South Amboy, New Jersey’s Peter Byrne recently published a story on Facebook recently about an unexpectedly positive customer service experience he had with a PlayStation employee. Byrne, a gamer with cerebral palsy, had a special controller made for him to accommodate his hands.
Byrne has been gaming since he was 8. While he had no problems using previous PlayStation controllers, the fourth edition of the console was had some problems.
“I sent an email to PlayStation’s customer service two weeks ago, mentioning that I have cerebral palsy and that the controller is very sensitive to my left hand,” Byrne told BuzzFeed News.
“My hand constantly hits the touch pad, which either pauses my game or interrupts whatever I’m doing,” he added.
Byrne was surprised to receive the email address of a PlayStation retail marketer named Alex Nawabi, who would look further into the issue.
“Alex got back to me the next day and told me he was going to work on a solution to my controller problem,” Byrne said. “He was going to take my matter personally, not on behalf of PlayStation.”

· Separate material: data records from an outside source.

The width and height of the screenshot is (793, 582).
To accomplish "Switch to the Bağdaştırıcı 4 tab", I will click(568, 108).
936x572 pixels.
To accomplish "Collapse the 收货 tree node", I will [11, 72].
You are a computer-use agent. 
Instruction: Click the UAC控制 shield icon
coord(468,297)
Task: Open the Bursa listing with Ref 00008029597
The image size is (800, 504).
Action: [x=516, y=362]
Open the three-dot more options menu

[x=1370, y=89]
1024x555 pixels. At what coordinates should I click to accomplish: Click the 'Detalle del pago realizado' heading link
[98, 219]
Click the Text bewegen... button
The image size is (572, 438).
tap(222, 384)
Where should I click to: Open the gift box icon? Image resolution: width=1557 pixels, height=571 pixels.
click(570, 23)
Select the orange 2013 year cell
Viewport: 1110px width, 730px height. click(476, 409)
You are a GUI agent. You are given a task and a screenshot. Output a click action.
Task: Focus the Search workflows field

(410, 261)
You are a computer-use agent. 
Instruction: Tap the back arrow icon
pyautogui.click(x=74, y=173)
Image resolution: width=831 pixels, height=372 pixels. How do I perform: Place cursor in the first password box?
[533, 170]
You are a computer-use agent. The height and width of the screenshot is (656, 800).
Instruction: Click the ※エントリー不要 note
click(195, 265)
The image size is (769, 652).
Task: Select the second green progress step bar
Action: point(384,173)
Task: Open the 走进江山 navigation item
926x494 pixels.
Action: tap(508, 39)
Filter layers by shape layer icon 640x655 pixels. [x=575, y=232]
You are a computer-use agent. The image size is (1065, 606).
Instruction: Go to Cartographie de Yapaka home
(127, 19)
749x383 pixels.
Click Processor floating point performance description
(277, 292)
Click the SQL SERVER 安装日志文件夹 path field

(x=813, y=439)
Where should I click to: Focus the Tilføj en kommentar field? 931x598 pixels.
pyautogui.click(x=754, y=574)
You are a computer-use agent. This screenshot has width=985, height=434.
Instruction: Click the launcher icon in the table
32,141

Over a series of emails between the two, Byrne learned that Nawabi had ordered special parts to construct a new controller for him, but did not offer any promise of a solution.
On March 24, Nawabi sent Byrne an email saying that he could not modify the game piece, but said that he would send him a PlayStation goodie box for his troubles.
“I appreciated that he even tried,” Byrne said.
But when he opened his package on March 29, he was shocked to see a customized controller inside, along with a personal note from Nawabi explaining the changes he made.
“The only difference is that the touch pad in the center was disabled and replaced with a button in the back on the right-hand side that can pause the game,” Byrne said. “There’s no more frustration for me. I’ve had no problems.”
“The email you sent definitely struck a chord within,” Nawabi wrote in the letter. “It killed me to hear how something you used to thoroughly enjoy was being ruined because of our controller design.”
Byrne hopes his experience will send an important message to gaming companies.
“Someone listened, and cared enough to take my matter personally,” he told BuzzFeed News. “I hope that other companies look at their fan base and realize that disabled people are gamers, too, and that we need to be accommodated.”